TOP's current exhibition displays works from Ishiuchi's "Hiroshima" series spanning from its inception to the present, including ethereal large-format color prints of tattered garments and newly photographed items donated for the 80th anniversary of the atomic bombing. Ishiuchi has deliberately applied what she calls a feminine perspective to the series, stating her hope was to "transform the prevailing, postwar images of Hiroshima from black and white into color, from public to private, from abstract male gaze to specific female gaze."
Aya Fujioka, a younger photographer from Hiroshima Prefecture, takes a notably different approach to her hometown's history in her work featured at "State of the Artist." While Fujioka's photography often explores broader themes of human experience and serendipitous moments, both series presented in the current exhibition center on Hiroshima. Her "Here Goes River" series captures everyday life from 2013 to 2017 through seemingly casual shots of students, tourists, and citizens navigating the city. One particularly striking image shows Japanese schoolgirls striking synchronized, anime-inspired poses with the Atomic Bomb Dome in the background, appearing to fly jubilantly through the air - suggesting that life, while overshadowed by history, is not entirely suppressed by it.

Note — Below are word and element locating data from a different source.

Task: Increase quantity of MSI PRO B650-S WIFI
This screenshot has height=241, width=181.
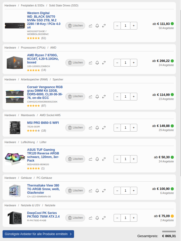Action: click(134, 128)
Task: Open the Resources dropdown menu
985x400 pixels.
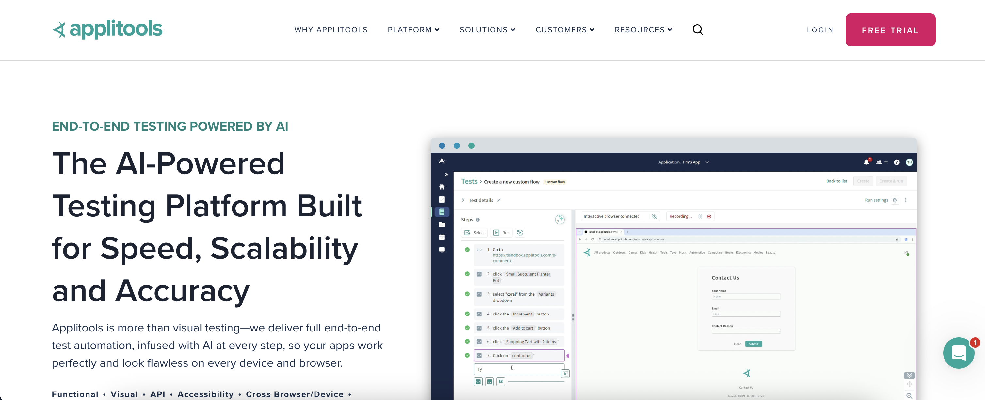Action: (643, 30)
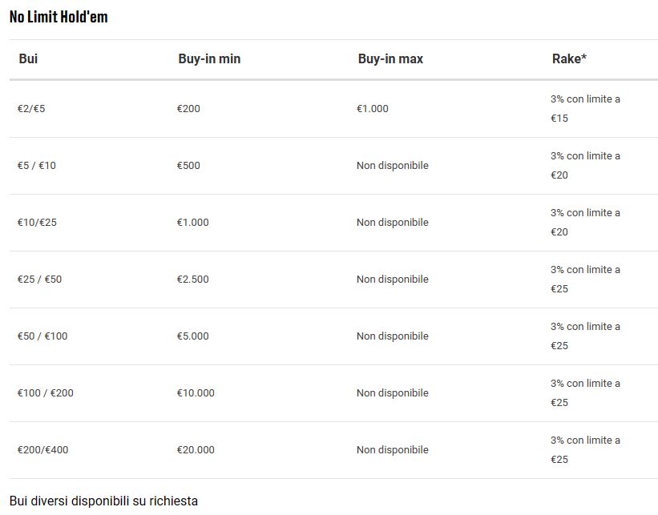Select the Bui column header
658x515 pixels.
coord(28,58)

Tohoku-based photographer Lieko Shiga brings a darker perspective to her work, never shying away from "the grisly face of modernity and those left in its bulldozing path." TOP presents a selection spanning her early through latest works from series including "Canary" and "Human Spring." A particularly powerful 2021 image shows what appears to be a nighttime junkyard but actually depicts heavy machinery relocated to a Fukushima mountaintop. These metallic remnants were rescued from tsunami debris by a man who felt sympathy for the machines, saying: "Someday these guys might save me. I could sell the iron, but rather than doing that... I let them rest here." Shiga notes in her exhibition statement that the man's actions reflect on "the unsustainable scrap-and-build ethos of our times."

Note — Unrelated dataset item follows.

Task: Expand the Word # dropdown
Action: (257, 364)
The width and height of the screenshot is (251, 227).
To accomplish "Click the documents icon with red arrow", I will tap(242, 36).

Shiga's work can also be viewed at "In the midst of," a two-person exhibition with video artist Chikako Yamashiro at Artizon Museum running until January 12, 2026. While primarily known as a video artist, Yamashiro's work resonates with contemporary photographers, particularly Mao Ishikawa (also featured in "I'm So Happy You Are Here"), who similarly explores Okinawa's geopolitical history from an insider's perspective. Yamashiro's colorful, narrative-driven, and experimental style mirrors that of many Generation X women photographers, lacing heavy subjects with humor and hope.
At Artizon, Yamashiro presents "Recalling(s)," a six-channel video installation that weaves together memories of her father's life with other experiences of war, colonialism, and their lasting effects. Shiga's contribution, "Nanumokanumo, Anything and Everything," creates an immersive environment of images, sound, and sculpture that pushes both the physical and conceptual boundaries of photography. True to form, Shiga provides a visceral encounter with northern Japan's traumas, which serve as indicators of broader societal issues.
Like many of her peers and predecessors among Japanese women photographers, Shiga offers what can be characterized as a critical, humane, and urgent perspective on life lived on society's margins. These artists collectively represent a powerful counter-narrative to traditional photographic discourse, demonstrating how women behind the camera have consistently challenged established visual conventions while documenting experiences often overlooked by their male counterparts.